To enter The Home, make your way through the dilapidated remnants of the building surrounding to the bathroom
I would change "the building surrounding" to "the surrounding building". Would be clearer.
no longer cluttered and in disrepair, now clean and shiny, the air smells of soap and milk
Nitpick but to be grammatically correct, "smells" should be changed to "smelling". If it's an intentional thing then don't worry about it.
around you, in the tub, appear colorful toys of coral and fishes.
This sentence is kinda clunky. Suggested rewrite: "Around you are colorful toys of coral and fishes floating at the water's surface."

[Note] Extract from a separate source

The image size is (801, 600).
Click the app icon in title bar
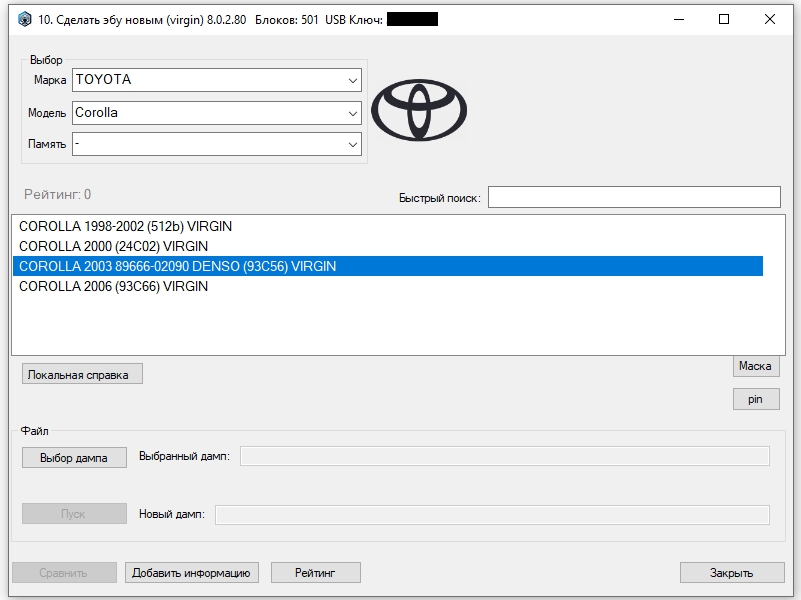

speaking loud-loud to one another
This is a great line.
writing things you can't understand down
This is a little confusing. I'd change it to "writing things down you can't understand", or just remove "down" entirely.
Living room
Maybe capitalize "room" in the tab text
The following page has been cleared of tampering. Fixes will be highlighted in blue.

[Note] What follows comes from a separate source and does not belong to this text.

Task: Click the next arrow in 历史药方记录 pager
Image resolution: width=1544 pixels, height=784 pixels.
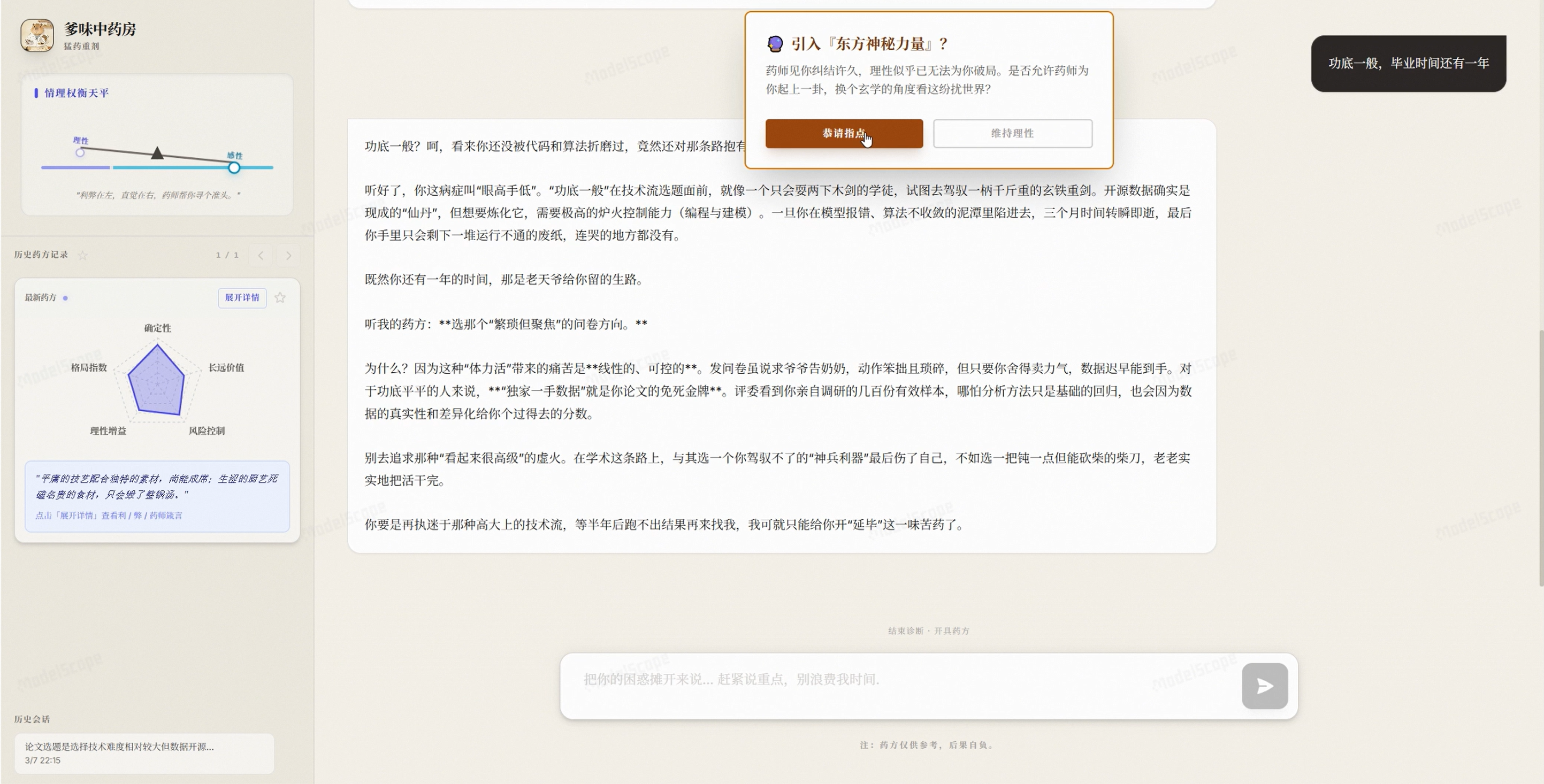Action: [x=288, y=255]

Honestly the blinking here is kinda distracting.
Fatalities are almost impossible unless it is the intent so long as you are careful not to be trapped.

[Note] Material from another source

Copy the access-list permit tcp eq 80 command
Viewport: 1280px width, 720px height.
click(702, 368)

This line is a little clunky. I think it could be smoother.
and a line of a white substance can be seen on the sofa.
I think this imagery could be a bit stronger. Instead you could say something like "the sofa is marked with a white substance in a thin streak."
Footnotes
1. Head must be fully submerged.
Is it intentional that the footnotes are visible here? Seems a little weird.
Overall I really love this article. The imagery and emotion is so strong despite the short length. Can't wait to upvote it.